Dengan materi film sesensitif ini, awalnya Pengadilan Tinggi Gujarat mengeluarkan fatwa pelarangan pemutaran Maharaj atas permintaan sekelompok masyarakat Hindu yang khawatir akan terjadi aksi kekerasan terhadap pengikut sekte Pushtimarga. Namun setelah mereka menonton dan mengevalusi, larangan itu dibatalkan sehingga bisa ditayangkan di bioskop-bioskop India dan oleh kanal Netflix sejak akhir Juni 2024.
OLEH AKMAL NASERY BASRAL*
PESAN utama film Maharaj tetap relevan dengan kondisi masyarakat era digital, meski kisah sebenarnya terjadi lebih dari 1,5 abad silam yang banal
1/
Jurnalisme investigasi adalah mahkota dunia informasi. Saat rahasia yang disembunyikan rapat-rapat oleh otoritas (kekuasaan atau keagamaan) dikelupas melalui penelusuran melelahkan, kadang membahayakan, nyawa sang jurnalis dan media yang memberitakan.
Contoh klasik adalah keuletan wartawan Carl Bernstein dan Bob Woodward dari harian The Washington Post membongkar skandal Watergate yang bermuara pada terjungkalnya Presiden Richard Nixon.

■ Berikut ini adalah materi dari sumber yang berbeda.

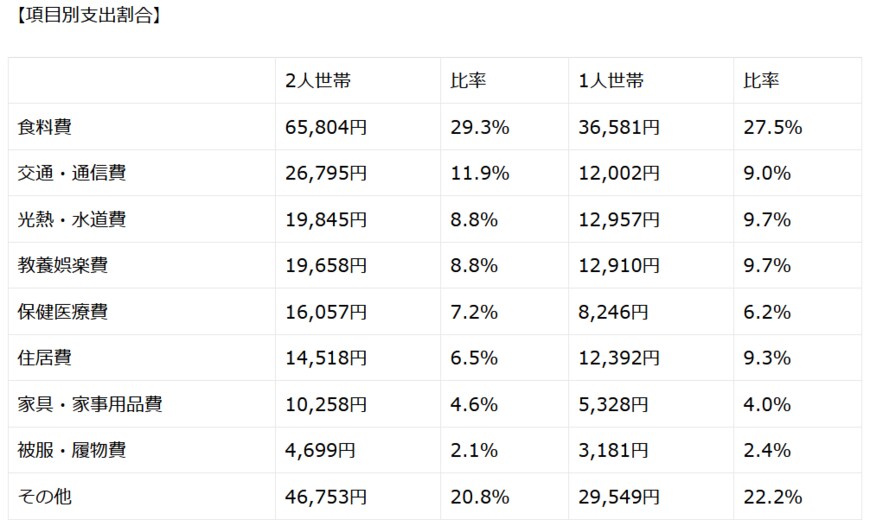Screen dimensions: 870x526
Task: Select the 46,753円 cell
Action: 326,496
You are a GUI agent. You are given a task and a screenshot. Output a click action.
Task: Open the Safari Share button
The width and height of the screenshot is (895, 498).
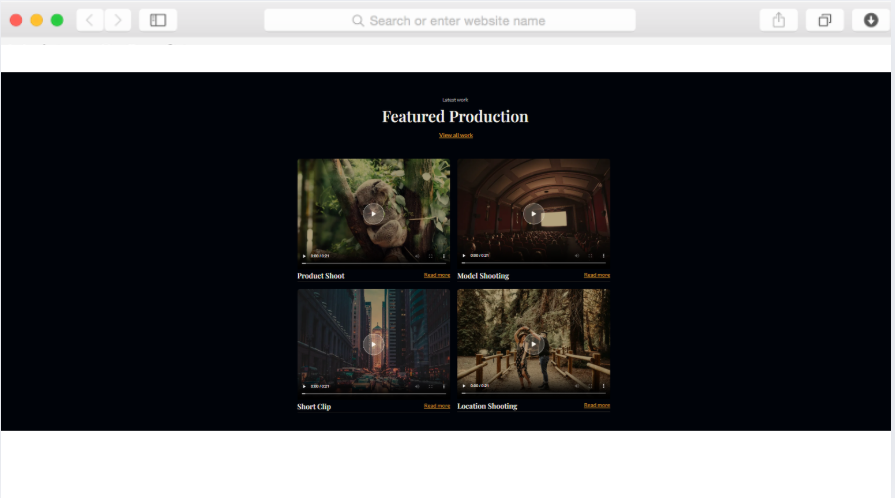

Kerja investigatif itu menjadi inspirasi film All the President’s Men (1976) yang telah menjadi studi referensial bagi praktisi dunia jurnalistik, ilmu hukum, dan pekerja sinema.
Contoh lainnya investigasi trio reporter Michael Rezendez, Walter Robinson dan Sacha Pfeiffer dari koran The Boston Globe saat mengendus adanya pelecehan seksual para pendeta Gereja Katolik Boston terhadap anak-anak jemaat pada era 1970-an. Tragedi ini diangkat duet penulis skenario Josh Singer dan Tom McCarthy—sekaligus sebagai sutradara— film Spotlight (2015), dengan aktor Mark Ruffalo memerankan Rezendez, Michael Keaton menjadi Walter Robinson dan Rachel McAdams sebagai Sacha Pfeiffer.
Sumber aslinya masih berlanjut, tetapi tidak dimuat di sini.